### ФРАГМЕНТ ТЕКСТА
◇ ◇ ◇ ◇
Часто в искусстве ожидания оборачиваются разочарованиями. Ждёшь, затаив
дыхание, встречи с великим мастером, а он, оказывается, великим был в
годы юности твоих родителей, а сейчас от величия осталась дряблая
оболочка и имя, дожидающееся написания на могильной плите. Бывает, что
приходишь на встречу не с самим великим, но с тем, кто играл с великими,
учился у великих... Опять разочарование, часто приводящее в ярость — в
первом случае хоть на ещё живую легенду посмотрел, а здесь мыльный
пузырь, ведь достаточно человеку на мастер-классе у кого-то посидеть, он
уже ученик, а на пять минут на джеме на одну эстраду выйти — уже играли
вместе. Я уже не говорю, о фразе в биографии «...выступал в Нью-Йорке,
Париже...»: можно играть в Линкольн-центре — и в синагоге на
Брайтон-бич, можно петь в «Олимпии» — и в ночном клубе у вокзала
Сен-Лазар...
◇ ◇ ◇ ◇
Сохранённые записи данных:
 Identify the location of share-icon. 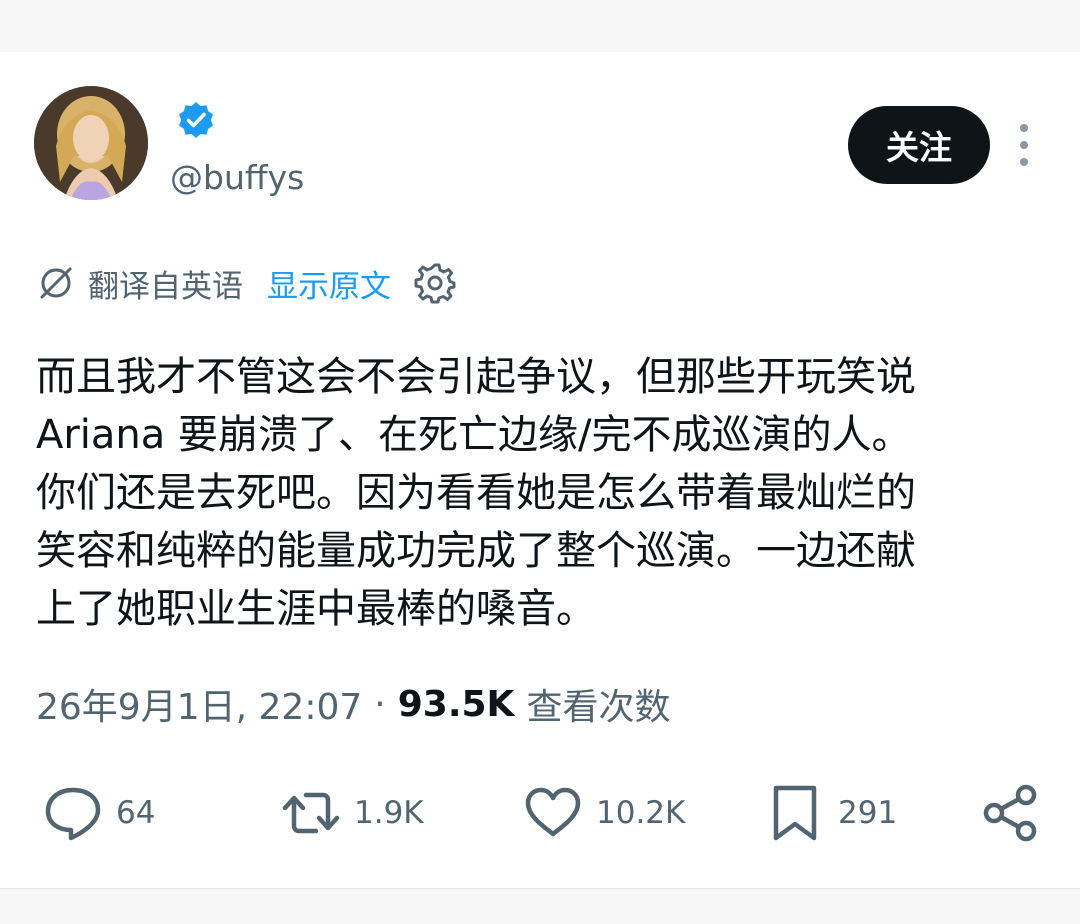
(1010, 813).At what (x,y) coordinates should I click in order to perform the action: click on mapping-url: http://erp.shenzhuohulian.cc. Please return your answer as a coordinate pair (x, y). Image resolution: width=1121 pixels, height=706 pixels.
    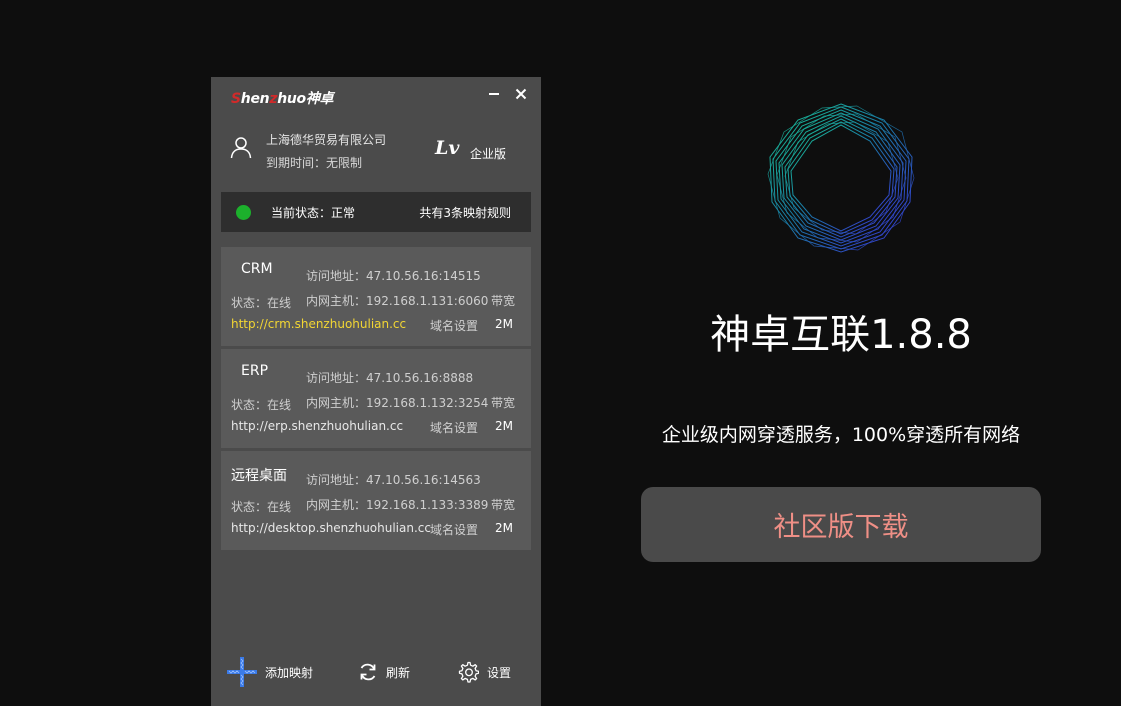
    Looking at the image, I should click on (317, 426).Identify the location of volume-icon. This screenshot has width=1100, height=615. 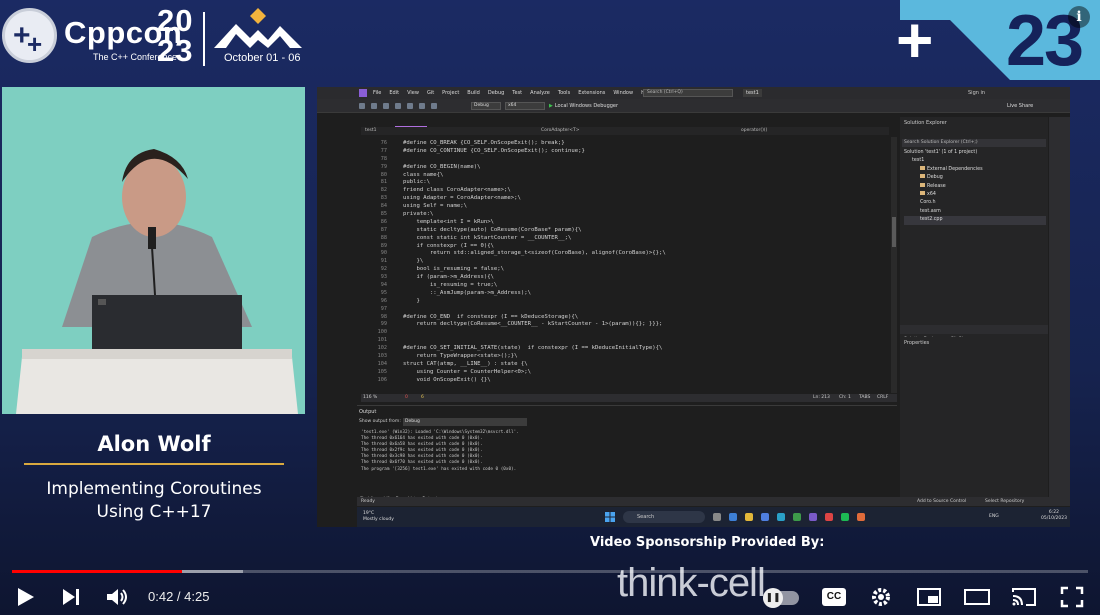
◇ ◇ ◇ ◇
### ЗАДАНИЕ A
Перескажите текст о разочарованиях в искусстве в двух предложениях.
### ЗАДАНИЕ B
Переведите на английский предложение из текста о разочарованиях в искусстве: «Часто в искусстве ожидания оборачиваются разочарованиями.»
### ЗАДАНИЕ C
Продолжите текст о разочарованиях в искусстве после его последнего предложения.

### ОТВЕТ A
В искусстве ожидания часто оборачиваются разочарованием: великий мастер может оказаться лишь дряблой оболочкой былого величия, а тот, кто будто бы учился или играл с великими, — мыльным пузырём. Столь же обманчива фраза в биографии о выступлениях в Нью-Йорке и Париже, ведь играть можно и в Линкольн-центре, и в синагоге на Брайтон-бич.

### ОТВЕТ B
In art, expectations often turn into disappointments.

### ОТВЕТ C
А иногда наоборот — приходишь просто музыку послушать, и натыкаешься на
барабанщика и трубача, у которых и биографии толком нет, а играют,
врезаясь в память навечно. Потом кто-нибудь из них становится
знаменитым, и ты гордо вспоминаешь, с чего и где тот начинал, а кто-то
сыграл и сгинул, и ни имени, ни фамилии, только стоит звук его
пронзительной дудки в ушах и сердце замирает от свинга, который был в
тот вечер.
За 21-летнюю историю «Джаза на Красном море» были и восторги, и
разочарования, причём независимо от биографии музыканта. Программа XXII
фестиваля была настолько переполнена громкими именами, что возникло
опасение, даже страх перед предстоящим огорчением от «не самого лучшего»
концерта кого-нибудь из мэтров. Забегу вперед — огорчения были, но они
были редкими и растворялись в почти бескрайнем океане настоящих джазовых
шедевров уже в процессе фестиваля. А по прошествии двух недель со дня
окончания 22-го «Джаза на Красном море» (я специально, для
объективности, подождал с написанием рецензии) провалы почти исчезли,
зато успешные выступления ещё ярче проступили в памяти.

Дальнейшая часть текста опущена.